World class America’s Cup performance often looks effortless; because the boat has been perfectly designed, built and set-up for the conditions.
When a stronger gust of wind hits the wing – as it does all the time – the increased force will inevitably deform the carbon fibre structure. It’s one thing to build the wing strong enough to withstand the extra force. It’s another level to design it and build it to do that with the lightest possible structure; but the clever part, the ultimate level of sophistication is ensuring that the deformation of the wing turns the extra force into acceleration and speed – not drag. The wing’s deformation should put the afterburners on, not the hand brake.

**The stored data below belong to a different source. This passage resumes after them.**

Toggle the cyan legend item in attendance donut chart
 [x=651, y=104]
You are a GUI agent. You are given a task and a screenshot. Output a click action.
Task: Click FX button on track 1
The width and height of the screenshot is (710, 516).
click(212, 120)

This is where the advanced engineering capabilities of Title and Exclusive Innovation Partner Land Rover have been so useful to the team. If the wing can be designed to deform in a way that automatically turns the extra breeze into extra speed, then the sailors don’t have to expend their precious energy and attention on retrimming the wing – adjusting its shape with human-generated hydraulic power – and instead can focus on their opponent, tactics and strategy.

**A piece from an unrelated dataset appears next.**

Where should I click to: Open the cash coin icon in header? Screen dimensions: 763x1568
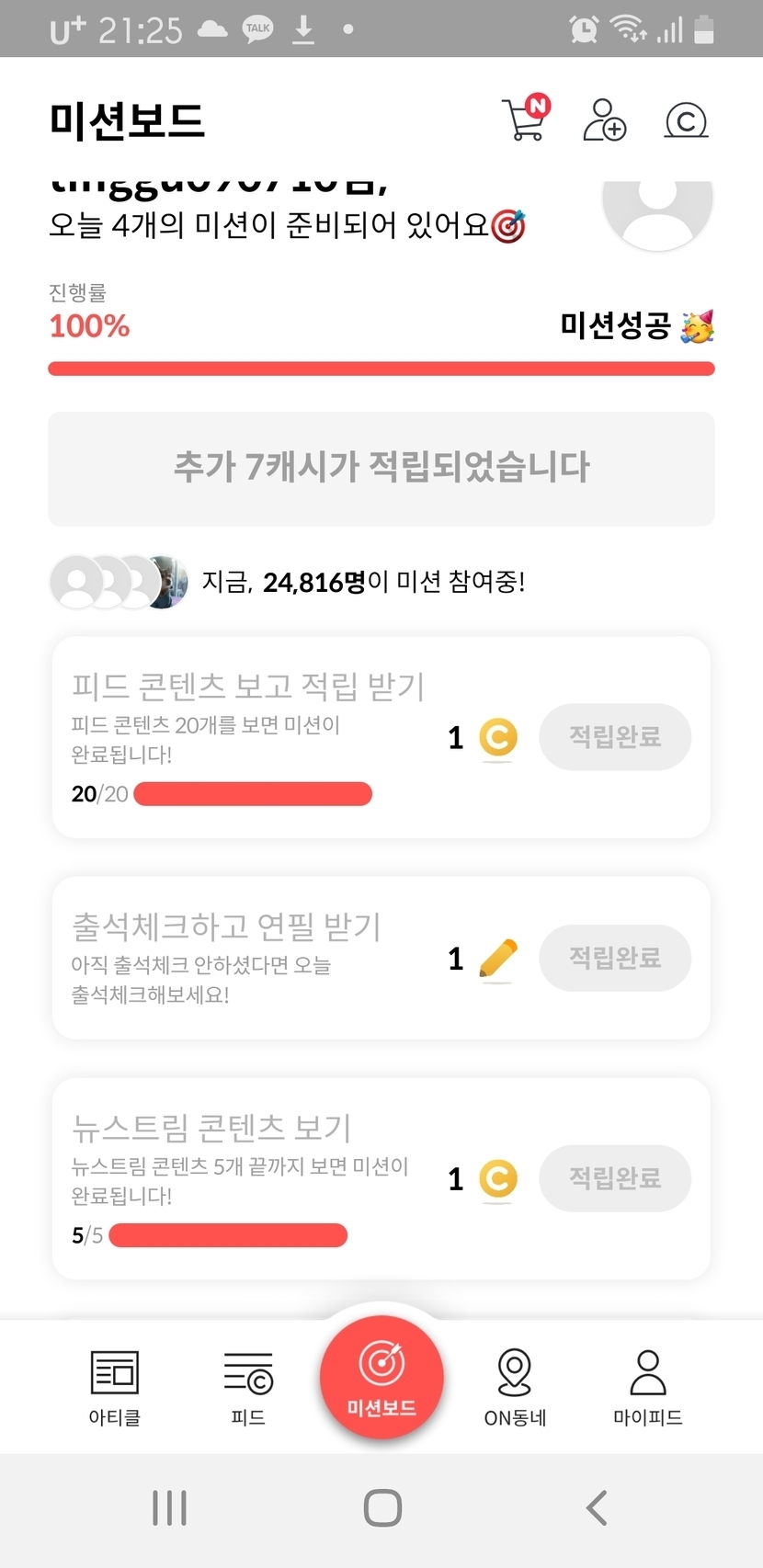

While the idea is simple enough the execution is much harder, and it has involved a technology in which Land Rover have a world class capability – Fluid-Structure Interaction (FSI), a discipline that studies deformable structures in fluid flows. It’s a mix of two other technologies: Computational Fluid Dynamics (CFD), the study of how fluids flow around structures (wings, tower blocks); and Finite Element Analysis (FEA), the study of how the same structures react to forces (like the wind) in the real world.

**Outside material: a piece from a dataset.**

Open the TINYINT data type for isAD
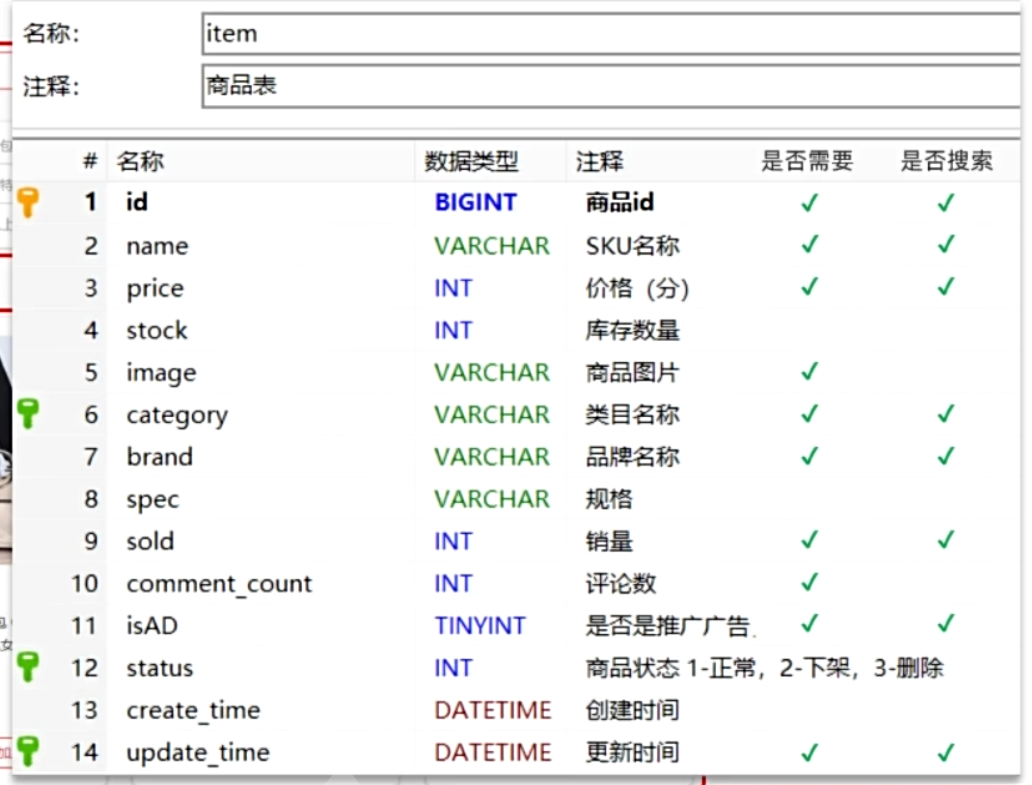Viewport: 1032px width, 785px height. (480, 626)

Taken separately, CFD examines whether the wing produces lift efficiently. While FEA will look at the structure of the wing and how it deforms as it loads up and produces that lift. The next level is FSI – taking the newly deformed shape of the wing and re-analysing the aerodynamic properties in CFD, then looping back to see how the new shape will distort, and checking how that new shape performs aerodynamically... and so on.
Land Rover use the technology to check how their cars will respond to high motorway speeds or rough roads. At 70mph the designers don’t want the shape of the car to produce vibration or aerodynamic forces that are trying to lift the bonnet, or pull the doors off. The shape of the car needs to be working to help the structural engineers, not force them to add more weight into the structure to combat those loads – that just makes the car heavier and less fuel efficient.
It’s very similar to the needs at Land Rover BAR, and both require a very detailed structural analysis –– the wing designs used in the FSI project for the America’s Cup Class wing include every single rib, there are no approximations here, there’s no guesswork.
“This is complex work in the fine grain of the wing’s performance,” commented Andy Claughton, Chief Technology Officer. “We are even seeing how the Clysar – the film covering the wing – distorts, and how that impacts the speed of the boat. We couldn’t possibly have done this work without Land Rover, their computational sophistication and resource has made a substantial difference to how we have tackled this problem and we will see real gains out on the water next summer as a result.”